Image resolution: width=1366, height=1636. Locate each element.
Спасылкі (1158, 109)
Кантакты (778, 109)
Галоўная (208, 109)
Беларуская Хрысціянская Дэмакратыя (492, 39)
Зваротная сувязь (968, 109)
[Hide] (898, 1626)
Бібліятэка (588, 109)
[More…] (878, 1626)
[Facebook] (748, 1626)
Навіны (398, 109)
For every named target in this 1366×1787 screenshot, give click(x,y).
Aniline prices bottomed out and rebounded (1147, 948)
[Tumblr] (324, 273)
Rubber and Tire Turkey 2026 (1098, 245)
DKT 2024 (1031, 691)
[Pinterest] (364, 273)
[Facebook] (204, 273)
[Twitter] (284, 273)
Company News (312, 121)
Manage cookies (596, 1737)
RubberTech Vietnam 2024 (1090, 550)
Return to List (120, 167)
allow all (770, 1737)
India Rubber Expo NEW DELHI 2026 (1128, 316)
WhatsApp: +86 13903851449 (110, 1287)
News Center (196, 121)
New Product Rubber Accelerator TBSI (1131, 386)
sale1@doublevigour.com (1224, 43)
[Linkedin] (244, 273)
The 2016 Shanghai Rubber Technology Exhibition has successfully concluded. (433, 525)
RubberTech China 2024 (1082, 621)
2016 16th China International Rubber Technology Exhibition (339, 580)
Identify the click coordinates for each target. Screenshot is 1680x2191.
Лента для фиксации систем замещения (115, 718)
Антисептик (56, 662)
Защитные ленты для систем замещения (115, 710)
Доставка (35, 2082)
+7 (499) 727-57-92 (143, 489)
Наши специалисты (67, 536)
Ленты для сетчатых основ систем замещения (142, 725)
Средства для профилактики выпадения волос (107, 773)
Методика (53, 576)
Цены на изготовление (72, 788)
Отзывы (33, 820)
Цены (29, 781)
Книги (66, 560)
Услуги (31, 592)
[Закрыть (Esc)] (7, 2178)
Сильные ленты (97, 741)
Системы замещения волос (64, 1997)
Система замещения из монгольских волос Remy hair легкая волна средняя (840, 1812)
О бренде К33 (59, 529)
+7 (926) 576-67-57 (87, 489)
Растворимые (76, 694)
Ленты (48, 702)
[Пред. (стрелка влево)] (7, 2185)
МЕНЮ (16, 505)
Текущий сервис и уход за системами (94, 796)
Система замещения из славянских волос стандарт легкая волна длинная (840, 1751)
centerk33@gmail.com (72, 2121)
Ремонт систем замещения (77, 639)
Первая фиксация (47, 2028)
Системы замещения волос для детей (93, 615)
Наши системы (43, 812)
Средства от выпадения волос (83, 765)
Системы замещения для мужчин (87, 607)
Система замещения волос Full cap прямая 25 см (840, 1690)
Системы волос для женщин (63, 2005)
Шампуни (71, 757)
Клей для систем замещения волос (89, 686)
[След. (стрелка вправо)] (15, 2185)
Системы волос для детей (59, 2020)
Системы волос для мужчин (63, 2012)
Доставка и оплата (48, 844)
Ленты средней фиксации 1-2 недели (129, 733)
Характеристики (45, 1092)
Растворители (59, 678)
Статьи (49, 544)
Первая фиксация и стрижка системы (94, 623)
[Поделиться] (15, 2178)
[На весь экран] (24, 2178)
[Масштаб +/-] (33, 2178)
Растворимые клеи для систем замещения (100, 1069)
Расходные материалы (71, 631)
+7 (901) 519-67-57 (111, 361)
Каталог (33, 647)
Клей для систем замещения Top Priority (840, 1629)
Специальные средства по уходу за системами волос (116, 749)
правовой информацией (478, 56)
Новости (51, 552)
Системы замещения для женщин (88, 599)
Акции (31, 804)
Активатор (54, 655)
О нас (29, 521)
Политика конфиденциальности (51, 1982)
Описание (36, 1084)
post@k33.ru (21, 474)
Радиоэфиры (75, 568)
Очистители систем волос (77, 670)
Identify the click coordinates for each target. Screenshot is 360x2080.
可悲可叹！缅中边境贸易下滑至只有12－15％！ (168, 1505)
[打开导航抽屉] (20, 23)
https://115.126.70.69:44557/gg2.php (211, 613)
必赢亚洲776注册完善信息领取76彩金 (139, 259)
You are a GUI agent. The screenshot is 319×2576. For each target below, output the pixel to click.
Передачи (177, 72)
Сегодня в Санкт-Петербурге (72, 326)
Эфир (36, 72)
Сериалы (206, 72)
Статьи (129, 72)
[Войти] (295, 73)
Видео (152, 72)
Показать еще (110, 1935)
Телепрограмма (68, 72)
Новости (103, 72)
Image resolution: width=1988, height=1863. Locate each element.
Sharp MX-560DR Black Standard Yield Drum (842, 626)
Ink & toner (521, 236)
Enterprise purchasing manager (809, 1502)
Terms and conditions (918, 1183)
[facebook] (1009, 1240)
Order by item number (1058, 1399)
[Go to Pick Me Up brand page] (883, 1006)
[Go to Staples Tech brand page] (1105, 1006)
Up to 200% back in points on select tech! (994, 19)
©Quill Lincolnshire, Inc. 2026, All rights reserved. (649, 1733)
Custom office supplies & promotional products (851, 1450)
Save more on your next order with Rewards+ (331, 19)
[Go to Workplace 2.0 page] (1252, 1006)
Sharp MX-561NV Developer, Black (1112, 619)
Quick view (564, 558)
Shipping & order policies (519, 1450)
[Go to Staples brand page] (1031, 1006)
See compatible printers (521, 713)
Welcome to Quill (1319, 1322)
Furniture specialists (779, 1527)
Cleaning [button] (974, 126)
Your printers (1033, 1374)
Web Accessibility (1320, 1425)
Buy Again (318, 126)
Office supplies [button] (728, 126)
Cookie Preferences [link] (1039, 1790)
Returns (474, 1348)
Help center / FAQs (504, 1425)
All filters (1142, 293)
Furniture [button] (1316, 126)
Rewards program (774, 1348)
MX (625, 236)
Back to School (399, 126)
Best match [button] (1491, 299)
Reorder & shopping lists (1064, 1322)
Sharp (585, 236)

Your objective: Your answer should consist of the lines from the line with "Image resolution: width=1988, height=1863." to the line with "Your printers (1033, 1374)" above, repeated exactly, both ends included.

Written reply:
Image resolution: width=1988, height=1863. Locate each element.
Sharp MX-560DR Black Standard Yield Drum (842, 626)
Ink & toner (521, 236)
Enterprise purchasing manager (809, 1502)
Terms and conditions (918, 1183)
[facebook] (1009, 1240)
Order by item number (1058, 1399)
[Go to Pick Me Up brand page] (883, 1006)
[Go to Staples Tech brand page] (1105, 1006)
Up to 200% back in points on select tech! (994, 19)
©Quill Lincolnshire, Inc. 2026, All rights reserved. (649, 1733)
Custom office supplies & promotional products (851, 1450)
Save more on your next order with Rewards+ (331, 19)
[Go to Workplace 2.0 page] (1252, 1006)
Sharp MX-561NV Developer, Black (1112, 619)
Quick view (564, 558)
Shipping & order policies (519, 1450)
[Go to Staples brand page] (1031, 1006)
See compatible printers (521, 713)
Welcome to Quill (1319, 1322)
Furniture specialists (779, 1527)
Cleaning [button] (974, 126)
Your printers (1033, 1374)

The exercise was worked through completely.